Upo Wetland located in Changnyeong-gun County, Gyeongsangnam-do Province, is the largest riverine wetland in the Republic of Korea with a well preserved natural environment. The area of Upo Wetland spans about 2.3km2 and many smaller wetlands are scattered around. In recognition of its values as a migratory bird habitat, the wetland has been inscribed on the Ramsar List of Wetlands of International Importance in 1998, and during the 10th Meeting of the Conference of the Contracting Parties (COP10) held in 2008, many experts visited the wetland.
The creation of Upo Wetland dates back to when the Korean Peninsula was formed. It has provided people with a means of livelihood, while retaining its well-preserved primitive ecosystem. In addition, the wetland plays an important role as a habitat for more than 10 endangered species, a fact that draws global attention. The beautiful landscape surrounding the wetland area increases the invaluable aspect of the wetland as a rich repository of the primitive ecosystem.
Recent archaeological discoveries such as an old wooden boat found in Bibong-ri Shell Mound site confirm that in the past the inland area of Changnyeong region was affected by the intrusion of sea water that flowed along the Nakdonggang River. The small riverine marshes surrounding Upo were also created in this process. The shell mounds are very important evidence in understanding the creation of Upo and its adjacent wetlands. The wooden boat found in the shell mound is estimated to be 7500 years old, which places it amongst the world's oldest boats such as those found in Kuwait and China (8000-7000 years). The shell mounds, a pit for storing acorns and fishery tools, are believed to have been used by people in communities who lived along the seashore, being evidence of prehistoric lifestyles in this area.
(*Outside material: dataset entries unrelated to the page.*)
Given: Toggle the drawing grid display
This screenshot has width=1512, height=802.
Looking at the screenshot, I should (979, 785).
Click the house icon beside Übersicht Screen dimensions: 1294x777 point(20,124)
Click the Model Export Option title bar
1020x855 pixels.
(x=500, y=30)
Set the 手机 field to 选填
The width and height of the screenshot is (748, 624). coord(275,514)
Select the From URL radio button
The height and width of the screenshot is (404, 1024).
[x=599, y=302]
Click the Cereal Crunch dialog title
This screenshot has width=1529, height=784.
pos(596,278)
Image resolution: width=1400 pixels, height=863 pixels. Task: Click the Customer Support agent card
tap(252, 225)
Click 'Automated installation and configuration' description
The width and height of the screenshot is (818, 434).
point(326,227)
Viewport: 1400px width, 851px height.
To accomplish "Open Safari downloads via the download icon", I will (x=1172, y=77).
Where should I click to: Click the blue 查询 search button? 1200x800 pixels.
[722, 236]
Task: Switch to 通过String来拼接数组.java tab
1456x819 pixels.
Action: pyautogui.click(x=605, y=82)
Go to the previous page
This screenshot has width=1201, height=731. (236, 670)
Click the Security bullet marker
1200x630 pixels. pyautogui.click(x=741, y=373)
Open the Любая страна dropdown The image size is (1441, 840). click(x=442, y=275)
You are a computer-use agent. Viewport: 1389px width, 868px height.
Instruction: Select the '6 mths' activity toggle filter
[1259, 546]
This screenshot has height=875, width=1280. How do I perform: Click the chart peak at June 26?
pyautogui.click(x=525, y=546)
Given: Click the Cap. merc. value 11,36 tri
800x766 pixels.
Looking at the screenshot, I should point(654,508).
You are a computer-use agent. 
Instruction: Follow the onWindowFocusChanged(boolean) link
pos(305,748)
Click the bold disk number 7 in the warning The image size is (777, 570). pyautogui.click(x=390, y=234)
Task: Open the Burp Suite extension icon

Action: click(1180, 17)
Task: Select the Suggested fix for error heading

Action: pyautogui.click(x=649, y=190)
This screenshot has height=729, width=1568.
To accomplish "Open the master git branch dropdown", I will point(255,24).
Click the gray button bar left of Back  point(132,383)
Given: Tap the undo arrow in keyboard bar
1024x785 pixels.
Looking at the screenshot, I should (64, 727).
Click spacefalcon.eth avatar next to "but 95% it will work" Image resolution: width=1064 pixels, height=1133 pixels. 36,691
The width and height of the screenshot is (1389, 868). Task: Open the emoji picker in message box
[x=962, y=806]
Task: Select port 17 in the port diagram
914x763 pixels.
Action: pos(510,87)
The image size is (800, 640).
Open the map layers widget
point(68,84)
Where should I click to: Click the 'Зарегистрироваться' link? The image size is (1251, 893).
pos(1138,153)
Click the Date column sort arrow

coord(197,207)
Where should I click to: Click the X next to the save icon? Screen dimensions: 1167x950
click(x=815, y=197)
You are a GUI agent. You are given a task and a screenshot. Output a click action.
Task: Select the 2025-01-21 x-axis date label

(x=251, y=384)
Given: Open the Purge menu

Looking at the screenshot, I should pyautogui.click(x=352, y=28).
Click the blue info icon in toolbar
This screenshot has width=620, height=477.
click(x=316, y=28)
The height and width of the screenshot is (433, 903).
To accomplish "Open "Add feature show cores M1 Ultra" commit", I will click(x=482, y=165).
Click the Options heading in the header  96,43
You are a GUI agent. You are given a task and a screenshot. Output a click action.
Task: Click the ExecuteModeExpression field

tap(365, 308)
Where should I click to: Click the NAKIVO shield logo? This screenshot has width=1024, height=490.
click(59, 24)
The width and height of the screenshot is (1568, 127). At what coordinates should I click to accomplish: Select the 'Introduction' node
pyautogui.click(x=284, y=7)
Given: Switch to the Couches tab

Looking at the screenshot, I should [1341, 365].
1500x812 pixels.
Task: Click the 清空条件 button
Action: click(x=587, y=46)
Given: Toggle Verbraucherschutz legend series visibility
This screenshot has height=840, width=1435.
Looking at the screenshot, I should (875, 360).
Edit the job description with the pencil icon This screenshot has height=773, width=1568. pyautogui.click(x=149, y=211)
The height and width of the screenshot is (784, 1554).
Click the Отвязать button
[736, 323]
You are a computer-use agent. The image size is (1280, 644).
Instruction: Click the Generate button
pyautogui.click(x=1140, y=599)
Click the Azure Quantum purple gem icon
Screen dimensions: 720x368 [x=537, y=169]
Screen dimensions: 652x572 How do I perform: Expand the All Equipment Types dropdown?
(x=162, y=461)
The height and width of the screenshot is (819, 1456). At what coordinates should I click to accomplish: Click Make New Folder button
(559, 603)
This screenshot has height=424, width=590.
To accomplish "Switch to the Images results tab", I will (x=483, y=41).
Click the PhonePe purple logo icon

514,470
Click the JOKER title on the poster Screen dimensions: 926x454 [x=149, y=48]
Besides, other archeological discoveries including stone pestles, grinding stones, wooden goods, pottery shards and a mesh bag significantly enhances the site's archeological value.
These archeological relics prove the previous interaction with sea water in this area which is now regarded as a freshwater zone, and also provides a glimpse of lifestyles of the Neolithic era. It also reveals how the relationship between the wetland and human beings has changed with the flow of time.